The daughters of Edward were Isabella, Joan, Mary, and Margaret; of whom Joan died unmarried, though affianced to Alphonso, King of Castile; Mary was married to John de Montfort, Duke of Brittany; and Margaret to John Hastings, Earl of Pembroke, so conspicuous in the wars of France.

The end of three of the most remarkable characters who figured in France during the campaigns there of Edward III.—two of them his most successful opponents; and one occasionally his ally—ought to be noticed in the history of this reign, though they survived Edward a little, and a very little, for they had all passed away within three years of his decease.

The first was the constable Du Guesclin, who had raised himself from a small beginning to become the most celebrated man of France, and almost of his age. No man of those times, indeed, bore a higher character for valour, ability as a general, probity, and honour. He had the failing of his age, and sometimes gave way to the perpetration of severe deeds; but, on the whole, he was a fine specimen of the feudal knight. No man rendered more solid services to his country, and he continued labouring for it to the last, and died in arms. He was laying siege to the fortress of Randun, and was so ill, that when the commandant declared that he would only deliver the keys into the hands of Du Guesclin, he sent him word that he must, then, bring them to him, and make haste, or it would be too late. When the commandant arrived he was dead, and he laid his keys at the feet of the deceased hero, who had departed in the very act of completing the re-conquest of the alienated lands of France.

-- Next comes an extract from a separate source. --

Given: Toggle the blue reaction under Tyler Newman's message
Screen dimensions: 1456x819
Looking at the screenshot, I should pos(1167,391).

Very different was the end of Charles, King of Navarre—Charles, emphatically the Bad, the demon and evil genius of France. We have seen something of his wicked career—his conspiracies against the King of France, his alliance with his enemies the English, his continual designs on the crown of France, his pretended democracy and advocacy of a republic. He went still further, and was accused by Charles V. of having given him a dose of poison so strong that it caused him to lose his nails and his hair, and to feel the effects to the day of his death, which it was said to have hastened. He was deprived by the estates of the kingdom of all his possessions in France. Still he retained his kingdom of Navarre; but his continual intrigues against the crown, and his criminal life as a man, involved him in difficulties; he therefore laid on taxes so heavy that at length his subjects declared they could not pay them. To compel them, he caused the deputies from the different bodies and towns of Navarre to be enclosed in a high walled garden. Here he tried to reason them into obedience, and that failing, to terrify them into it, he kept them shut up there, with only food and drink enough simply to retain them alive. This not succeeding, he had the heads of three of their leaders struck off, with a promise of a continuation of the process.

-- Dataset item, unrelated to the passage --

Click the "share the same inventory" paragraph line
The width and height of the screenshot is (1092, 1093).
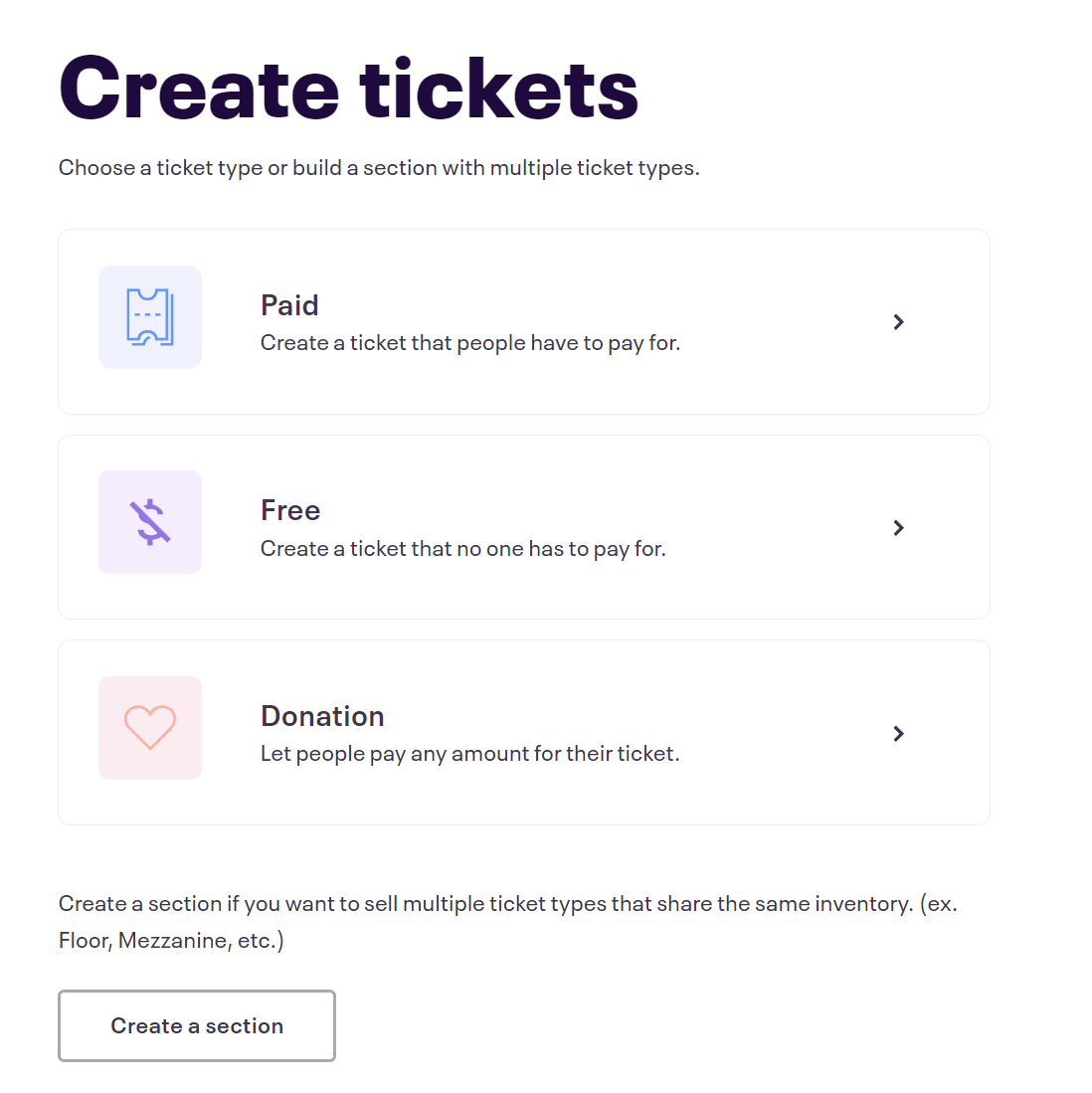(508, 903)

But the measure of his crimes was complete. He was now sixty years of age, and a mass of disease, from the viciousness of his habits. To maintain his warmth, his physician ordered him to be swathed in linen steeped in spirits of wine, and his bed to be warmed by a pan of hot coals. He had enjoyed the benefit of this singular prescription some time in safety, but now, as he was perpetrating his barbarities on the representatives of his kingdom, "by the pleasure of God, or of the devil," says Froissart, "the fire caught to his sheets, and from that to his person, swathed as it was in matter highly inflammable." He was fearfully burnt, but lingered nearly a fortnight in the most terrible agonies. Such was the end of this wicked man, as terrible as his life had been mischievous.

Charles V. did not long survive this troubler of his peace, dying in September, 1380, and leaving a very different character, having regained to his country by his wise policy all that his predecessors Philip and John had lost at Crecy and Poictiers.